• _Written exercise_: Copy the lines word for word, starting with the line that contains "Select the ROTINAS tab" and continuing through the end of the entries. Leave the pictures out of your answer.
------------------------------
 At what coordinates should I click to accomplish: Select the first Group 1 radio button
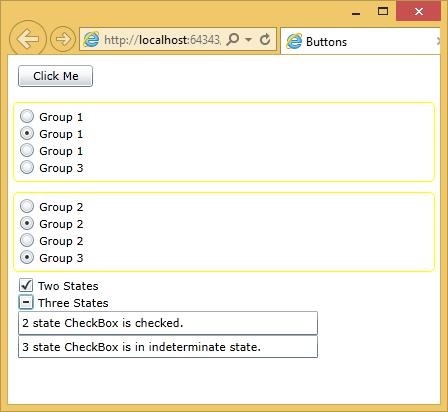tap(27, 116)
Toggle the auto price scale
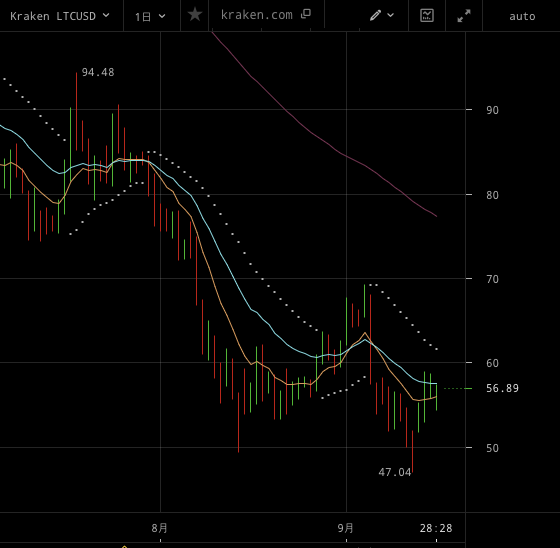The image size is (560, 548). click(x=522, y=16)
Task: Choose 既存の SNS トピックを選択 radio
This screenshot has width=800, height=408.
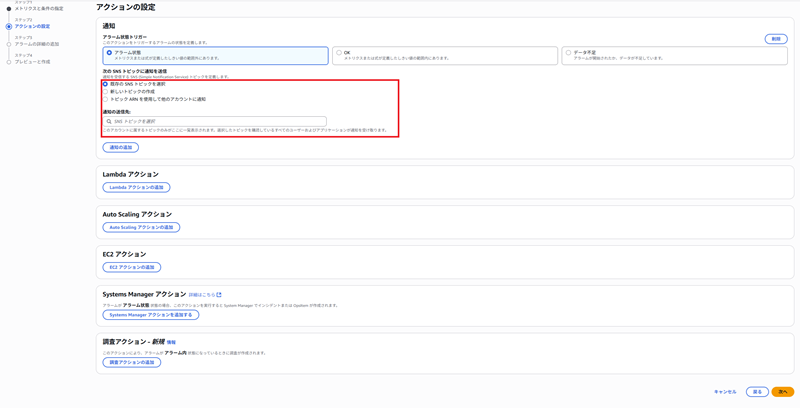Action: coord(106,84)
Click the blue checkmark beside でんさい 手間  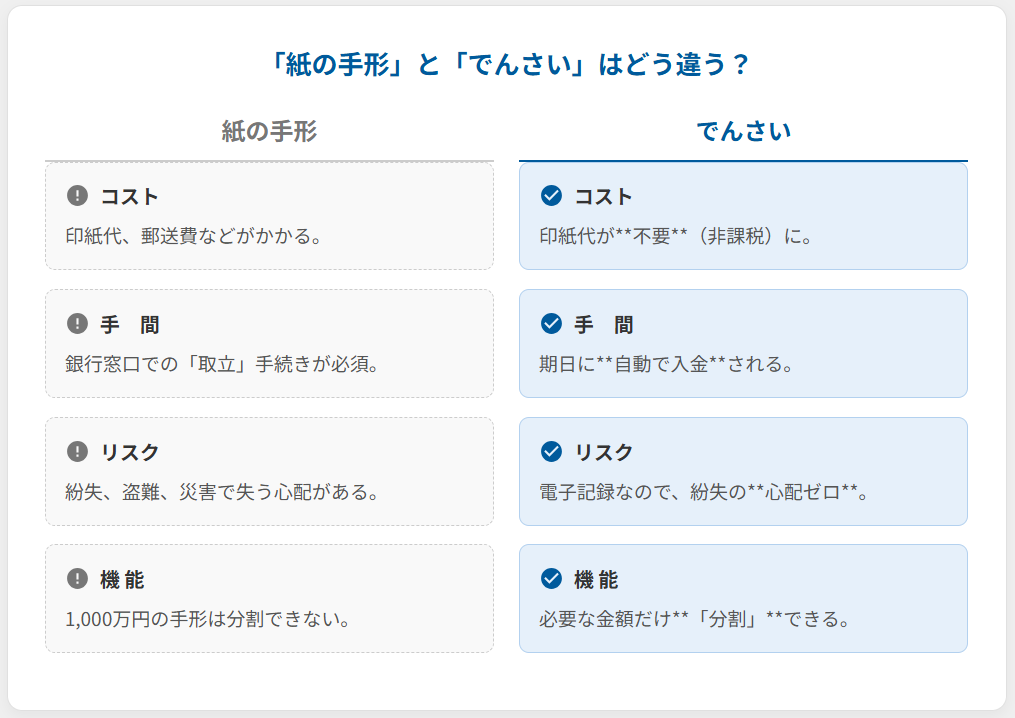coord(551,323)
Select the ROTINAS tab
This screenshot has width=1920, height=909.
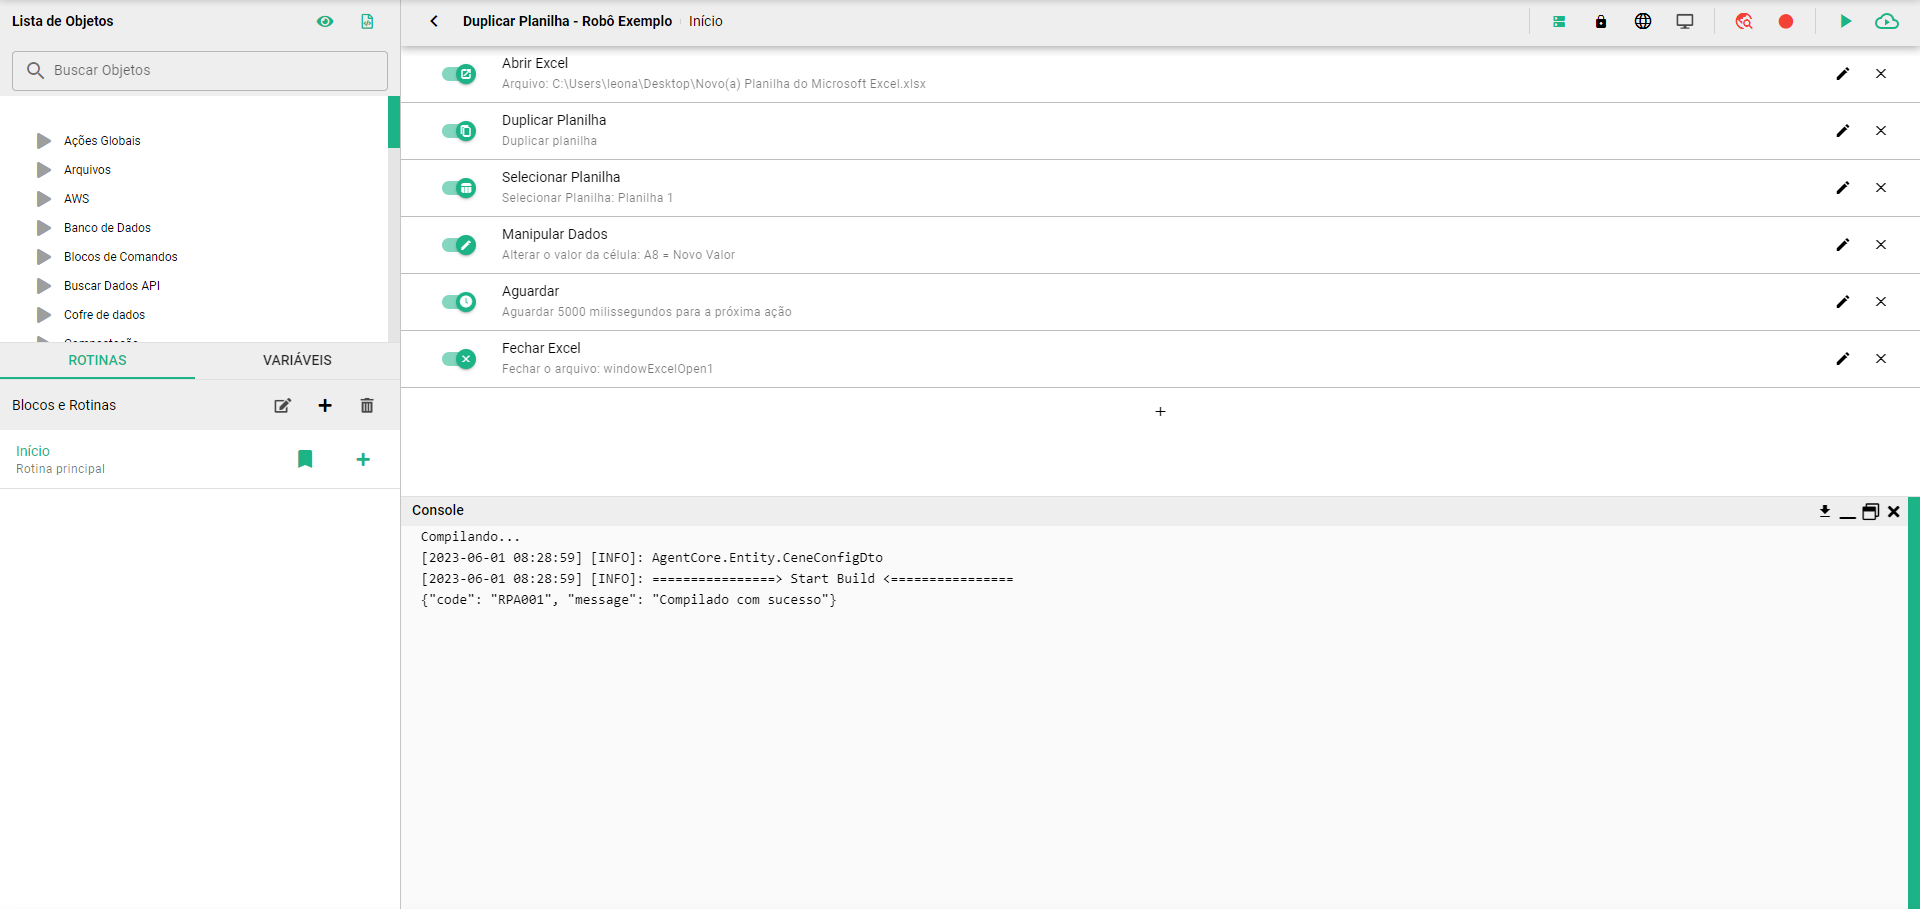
------------------------------
• _Exercise response_:
Select the ROTINAS tab
This screenshot has width=1920, height=909.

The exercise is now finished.